“Fırat’ın Doğusuna” Saldırının Özeti: “Stratejik Derinlik” Düşünden Stratejik Bataklığa Doğru!

AKP iktidarı tarihsel sömürgeci kültürün üzerine oturmuş bir diktatörlük sistemi olarak, hükümet ettiği koşulların tarihte kaldığını kabule yanaşmıyor ve geçmişin fetihçi bilinçaltı hatırlatmasıyla boğuşup duruyor. “Kendi Kürtleri”nin kanını döküp durması yetmemiş gibi şimdi de Rojava’nın başına çullanma fırsatı yakaladığını düşünerek, ordularını sınıra yığmış “Fırat’ın doğusuna” giriyor.

Bir yönüyle iç politikanın krizine cevap olmaya kitlenmiş AKP-MHP faşist iktidarı, sınır içinde yarattığı işsizlik, açlık, hukuksuzluk ve zulümden ibaret bataklığı, sınırın dışına kanlı hamleler yapmak yoluyla kurutacağını umuyor. İktidar Rojava halklarını terörist göstererek, kendi bataklığından kurtulmanın olanağına tahvil etmeye çalışıyor.

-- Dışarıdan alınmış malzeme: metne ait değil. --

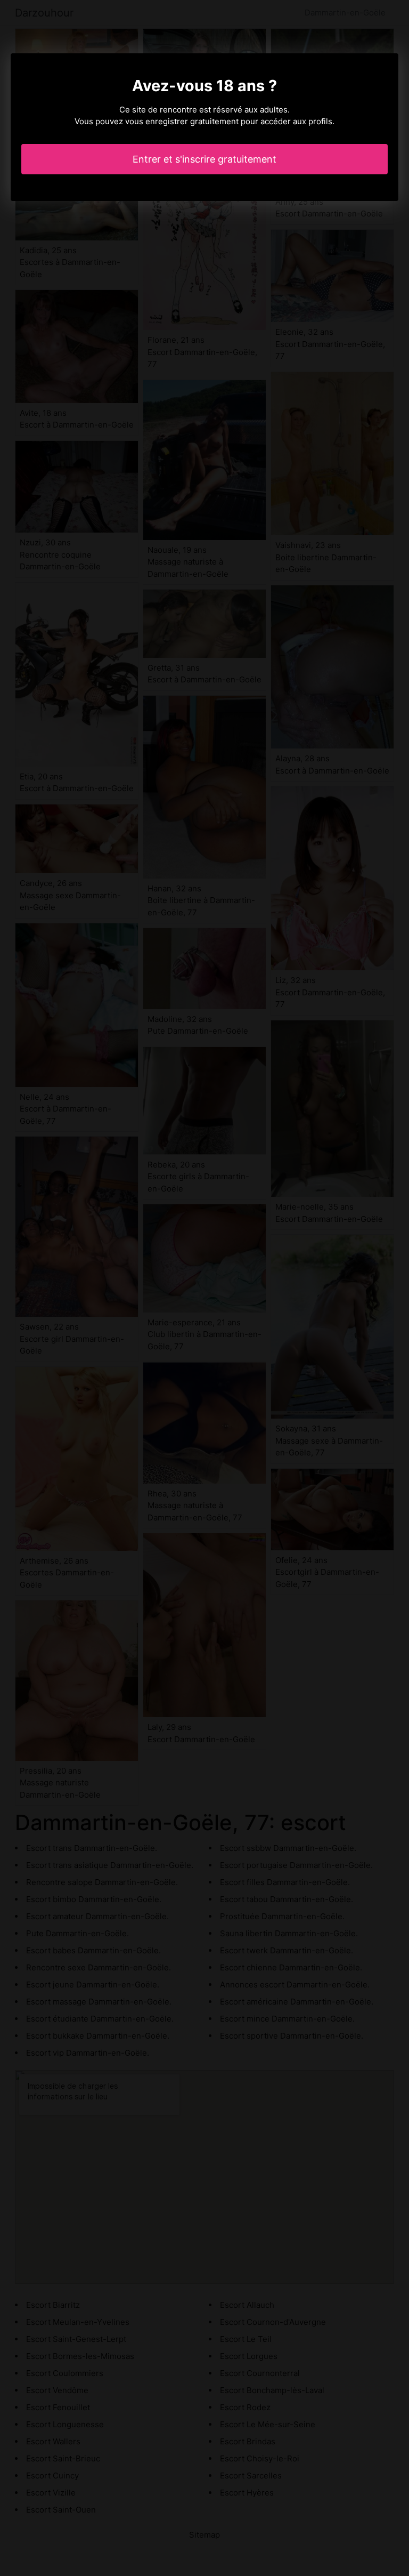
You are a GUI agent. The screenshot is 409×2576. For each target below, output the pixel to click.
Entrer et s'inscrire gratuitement (204, 159)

AKP-MHP savaş hükümeti gerçekleri perdeleme ve çarpıtmak yoluyla yarattıkları, puslu atmosferde çaldırdıkları savaş tamtamlarını neredeyse “kutsal sesler” diye yutturma çırpınışı içinde; düne kadar “diktatör, hukuksuz, yalancı, BOP eş başkanı” diyen tüm “muhalefet” görünümlü sermaye partilerine bu argümanlarını da unutturarak, ne manaya geldiği belirsiz bir “milli birlik” fotoğrafını da tarihin kayıtlarına geçirdiler.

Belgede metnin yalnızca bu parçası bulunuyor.